* _PROBLEM REQUIREMENTS_:
An identical copy of all records below is to be written out.

* _Extracted data entries_:

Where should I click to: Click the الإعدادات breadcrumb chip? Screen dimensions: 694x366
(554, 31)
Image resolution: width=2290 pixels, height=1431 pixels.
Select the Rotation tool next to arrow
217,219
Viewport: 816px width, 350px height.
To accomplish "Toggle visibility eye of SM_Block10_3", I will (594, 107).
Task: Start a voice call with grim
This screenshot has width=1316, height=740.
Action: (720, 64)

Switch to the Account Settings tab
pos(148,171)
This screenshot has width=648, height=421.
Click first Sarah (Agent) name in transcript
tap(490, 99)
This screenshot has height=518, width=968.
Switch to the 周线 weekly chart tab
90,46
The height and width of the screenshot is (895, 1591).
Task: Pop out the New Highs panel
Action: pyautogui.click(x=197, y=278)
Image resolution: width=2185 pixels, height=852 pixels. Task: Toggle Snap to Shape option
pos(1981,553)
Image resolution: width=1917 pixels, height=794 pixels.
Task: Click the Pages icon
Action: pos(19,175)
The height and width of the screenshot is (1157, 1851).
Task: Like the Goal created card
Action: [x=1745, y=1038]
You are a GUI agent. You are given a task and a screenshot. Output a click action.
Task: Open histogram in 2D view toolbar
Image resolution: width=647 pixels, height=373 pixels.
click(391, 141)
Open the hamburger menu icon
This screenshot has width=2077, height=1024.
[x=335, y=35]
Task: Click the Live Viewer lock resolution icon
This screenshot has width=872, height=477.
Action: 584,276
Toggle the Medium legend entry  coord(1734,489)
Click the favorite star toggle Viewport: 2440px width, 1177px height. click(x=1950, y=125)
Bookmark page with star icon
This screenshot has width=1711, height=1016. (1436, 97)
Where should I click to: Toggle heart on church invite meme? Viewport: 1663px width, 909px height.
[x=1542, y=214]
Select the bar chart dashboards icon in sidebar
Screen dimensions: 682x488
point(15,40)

* _SOLUTION TO THE EXERCISE_:
Where should I click to: Click the الإعدادات breadcrumb chip? Screen dimensions: 694x366
(554, 31)
Image resolution: width=2290 pixels, height=1431 pixels.
Select the Rotation tool next to arrow
217,219
Viewport: 816px width, 350px height.
To accomplish "Toggle visibility eye of SM_Block10_3", I will (594, 107).
Task: Start a voice call with grim
This screenshot has width=1316, height=740.
Action: (720, 64)

Switch to the Account Settings tab
pos(148,171)
This screenshot has width=648, height=421.
Click first Sarah (Agent) name in transcript
tap(490, 99)
This screenshot has height=518, width=968.
Switch to the 周线 weekly chart tab
90,46
The height and width of the screenshot is (895, 1591).
Task: Pop out the New Highs panel
Action: pyautogui.click(x=197, y=278)
Image resolution: width=2185 pixels, height=852 pixels. Task: Toggle Snap to Shape option
pos(1981,553)
Image resolution: width=1917 pixels, height=794 pixels.
Task: Click the Pages icon
Action: pos(19,175)
The height and width of the screenshot is (1157, 1851).
Task: Like the Goal created card
Action: [x=1745, y=1038]
You are a GUI agent. You are given a task and a screenshot. Output a click action.
Task: Open histogram in 2D view toolbar
Image resolution: width=647 pixels, height=373 pixels.
click(391, 141)
Open the hamburger menu icon
This screenshot has width=2077, height=1024.
[x=335, y=35]
Task: Click the Live Viewer lock resolution icon
This screenshot has width=872, height=477.
Action: 584,276
Toggle the Medium legend entry  coord(1734,489)
Click the favorite star toggle Viewport: 2440px width, 1177px height. click(x=1950, y=125)
Bookmark page with star icon
This screenshot has width=1711, height=1016. (1436, 97)
Where should I click to: Toggle heart on church invite meme? Viewport: 1663px width, 909px height.
[x=1542, y=214]
Select the bar chart dashboards icon in sidebar
Screen dimensions: 682x488
point(15,40)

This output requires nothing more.